» Task item
Your output must be a faithful copy of the listing underneath.

Content starts

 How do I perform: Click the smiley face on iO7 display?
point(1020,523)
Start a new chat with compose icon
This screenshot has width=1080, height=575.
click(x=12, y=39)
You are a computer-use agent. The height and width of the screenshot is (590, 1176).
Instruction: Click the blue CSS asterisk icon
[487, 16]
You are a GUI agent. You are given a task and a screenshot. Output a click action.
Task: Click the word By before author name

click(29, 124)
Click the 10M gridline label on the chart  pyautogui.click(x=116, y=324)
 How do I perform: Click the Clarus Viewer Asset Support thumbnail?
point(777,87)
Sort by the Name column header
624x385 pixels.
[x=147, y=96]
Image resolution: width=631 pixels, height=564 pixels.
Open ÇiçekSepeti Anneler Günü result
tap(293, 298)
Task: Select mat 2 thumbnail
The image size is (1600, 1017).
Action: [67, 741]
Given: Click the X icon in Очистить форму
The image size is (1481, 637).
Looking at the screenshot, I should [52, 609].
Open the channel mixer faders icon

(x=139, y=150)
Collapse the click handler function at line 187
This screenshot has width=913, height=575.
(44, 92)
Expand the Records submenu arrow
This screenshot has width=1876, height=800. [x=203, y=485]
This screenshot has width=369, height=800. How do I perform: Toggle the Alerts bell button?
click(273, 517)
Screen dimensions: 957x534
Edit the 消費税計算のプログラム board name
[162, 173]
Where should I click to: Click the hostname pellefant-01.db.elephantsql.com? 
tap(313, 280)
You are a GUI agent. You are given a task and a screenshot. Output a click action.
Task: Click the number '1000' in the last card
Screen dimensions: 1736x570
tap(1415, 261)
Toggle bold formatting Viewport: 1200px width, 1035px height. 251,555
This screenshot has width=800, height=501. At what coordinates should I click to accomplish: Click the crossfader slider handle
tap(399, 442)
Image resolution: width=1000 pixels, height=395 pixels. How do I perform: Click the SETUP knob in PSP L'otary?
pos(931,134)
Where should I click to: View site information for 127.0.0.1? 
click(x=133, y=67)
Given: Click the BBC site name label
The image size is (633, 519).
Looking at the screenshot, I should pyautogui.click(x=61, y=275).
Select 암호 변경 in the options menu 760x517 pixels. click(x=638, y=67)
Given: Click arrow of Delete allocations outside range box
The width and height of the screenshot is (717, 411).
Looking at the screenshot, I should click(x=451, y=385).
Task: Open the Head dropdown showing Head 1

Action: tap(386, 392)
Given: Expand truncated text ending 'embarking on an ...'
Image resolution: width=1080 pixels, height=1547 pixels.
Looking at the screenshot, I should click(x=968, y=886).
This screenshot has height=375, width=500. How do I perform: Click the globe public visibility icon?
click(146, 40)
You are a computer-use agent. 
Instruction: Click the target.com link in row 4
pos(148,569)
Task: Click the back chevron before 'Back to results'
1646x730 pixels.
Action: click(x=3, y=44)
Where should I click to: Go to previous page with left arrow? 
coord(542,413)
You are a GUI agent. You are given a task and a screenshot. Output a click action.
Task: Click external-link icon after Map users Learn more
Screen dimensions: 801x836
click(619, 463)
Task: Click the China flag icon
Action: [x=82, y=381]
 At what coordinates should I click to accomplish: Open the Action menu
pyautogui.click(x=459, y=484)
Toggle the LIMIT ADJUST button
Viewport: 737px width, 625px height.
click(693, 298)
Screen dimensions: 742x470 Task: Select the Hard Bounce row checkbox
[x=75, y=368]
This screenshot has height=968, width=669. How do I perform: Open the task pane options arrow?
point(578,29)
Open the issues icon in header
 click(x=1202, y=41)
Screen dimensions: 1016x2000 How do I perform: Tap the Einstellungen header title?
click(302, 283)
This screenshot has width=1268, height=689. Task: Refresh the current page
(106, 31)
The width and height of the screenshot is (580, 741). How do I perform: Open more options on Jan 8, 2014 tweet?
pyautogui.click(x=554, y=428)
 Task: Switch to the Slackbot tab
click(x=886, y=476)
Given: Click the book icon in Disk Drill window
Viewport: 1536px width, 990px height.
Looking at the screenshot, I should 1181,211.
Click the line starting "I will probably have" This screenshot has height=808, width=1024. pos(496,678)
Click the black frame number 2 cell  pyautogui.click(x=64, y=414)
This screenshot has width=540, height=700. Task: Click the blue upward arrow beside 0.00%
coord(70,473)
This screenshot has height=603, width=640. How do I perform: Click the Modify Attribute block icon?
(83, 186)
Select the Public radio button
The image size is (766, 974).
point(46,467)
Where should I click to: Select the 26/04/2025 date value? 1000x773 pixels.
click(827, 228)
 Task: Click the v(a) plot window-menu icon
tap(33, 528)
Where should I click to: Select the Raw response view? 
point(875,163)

Content ends

» Expected answer
 How do I perform: Click the smiley face on iO7 display?
point(1020,523)
Start a new chat with compose icon
This screenshot has width=1080, height=575.
click(x=12, y=39)
You are a computer-use agent. The height and width of the screenshot is (590, 1176).
Instruction: Click the blue CSS asterisk icon
[487, 16]
You are a GUI agent. You are given a task and a screenshot. Output a click action.
Task: Click the word By before author name

click(29, 124)
Click the 10M gridline label on the chart  pyautogui.click(x=116, y=324)
 How do I perform: Click the Clarus Viewer Asset Support thumbnail?
point(777,87)
Sort by the Name column header
624x385 pixels.
[x=147, y=96]
Image resolution: width=631 pixels, height=564 pixels.
Open ÇiçekSepeti Anneler Günü result
tap(293, 298)
Task: Select mat 2 thumbnail
The image size is (1600, 1017).
Action: [67, 741]
Given: Click the X icon in Очистить форму
The image size is (1481, 637).
Looking at the screenshot, I should [52, 609].
Open the channel mixer faders icon

(x=139, y=150)
Collapse the click handler function at line 187
This screenshot has width=913, height=575.
(44, 92)
Expand the Records submenu arrow
This screenshot has width=1876, height=800. [x=203, y=485]
This screenshot has width=369, height=800. How do I perform: Toggle the Alerts bell button?
click(273, 517)
Screen dimensions: 957x534
Edit the 消費税計算のプログラム board name
[162, 173]
Where should I click to: Click the hostname pellefant-01.db.elephantsql.com? 
tap(313, 280)
You are a GUI agent. You are given a task and a screenshot. Output a click action.
Task: Click the number '1000' in the last card
Screen dimensions: 1736x570
tap(1415, 261)
Toggle bold formatting Viewport: 1200px width, 1035px height. 251,555
This screenshot has width=800, height=501. At what coordinates should I click to accomplish: Click the crossfader slider handle
tap(399, 442)
Image resolution: width=1000 pixels, height=395 pixels. How do I perform: Click the SETUP knob in PSP L'otary?
pos(931,134)
Where should I click to: View site information for 127.0.0.1? 
click(x=133, y=67)
Given: Click the BBC site name label
The image size is (633, 519).
Looking at the screenshot, I should pyautogui.click(x=61, y=275).
Select 암호 변경 in the options menu 760x517 pixels. click(x=638, y=67)
Given: Click arrow of Delete allocations outside range box
The width and height of the screenshot is (717, 411).
Looking at the screenshot, I should click(x=451, y=385).
Task: Open the Head dropdown showing Head 1

Action: tap(386, 392)
Given: Expand truncated text ending 'embarking on an ...'
Image resolution: width=1080 pixels, height=1547 pixels.
Looking at the screenshot, I should click(x=968, y=886).
This screenshot has height=375, width=500. How do I perform: Click the globe public visibility icon?
click(146, 40)
You are a computer-use agent. 
Instruction: Click the target.com link in row 4
pos(148,569)
Task: Click the back chevron before 'Back to results'
1646x730 pixels.
Action: click(x=3, y=44)
Where should I click to: Go to previous page with left arrow? 
coord(542,413)
You are a GUI agent. You are given a task and a screenshot. Output a click action.
Task: Click external-link icon after Map users Learn more
Screen dimensions: 801x836
click(619, 463)
Task: Click the China flag icon
Action: [x=82, y=381]
 At what coordinates should I click to accomplish: Open the Action menu
pyautogui.click(x=459, y=484)
Toggle the LIMIT ADJUST button
Viewport: 737px width, 625px height.
click(693, 298)
Screen dimensions: 742x470 Task: Select the Hard Bounce row checkbox
[x=75, y=368]
This screenshot has height=968, width=669. How do I perform: Open the task pane options arrow?
point(578,29)
Open the issues icon in header
 click(x=1202, y=41)
Screen dimensions: 1016x2000 How do I perform: Tap the Einstellungen header title?
click(302, 283)
This screenshot has width=1268, height=689. Task: Refresh the current page
(106, 31)
The width and height of the screenshot is (580, 741). How do I perform: Open more options on Jan 8, 2014 tweet?
pyautogui.click(x=554, y=428)
 Task: Switch to the Slackbot tab
click(x=886, y=476)
Given: Click the book icon in Disk Drill window
Viewport: 1536px width, 990px height.
Looking at the screenshot, I should 1181,211.
Click the line starting "I will probably have" This screenshot has height=808, width=1024. pos(496,678)
Click the black frame number 2 cell  pyautogui.click(x=64, y=414)
This screenshot has width=540, height=700. Task: Click the blue upward arrow beside 0.00%
coord(70,473)
This screenshot has height=603, width=640. How do I perform: Click the Modify Attribute block icon?
(83, 186)
Select the Public radio button
The image size is (766, 974).
point(46,467)
Where should I click to: Select the 26/04/2025 date value? 1000x773 pixels.
click(827, 228)
 Task: Click the v(a) plot window-menu icon
tap(33, 528)
Where should I click to: Select the Raw response view? 
point(875,163)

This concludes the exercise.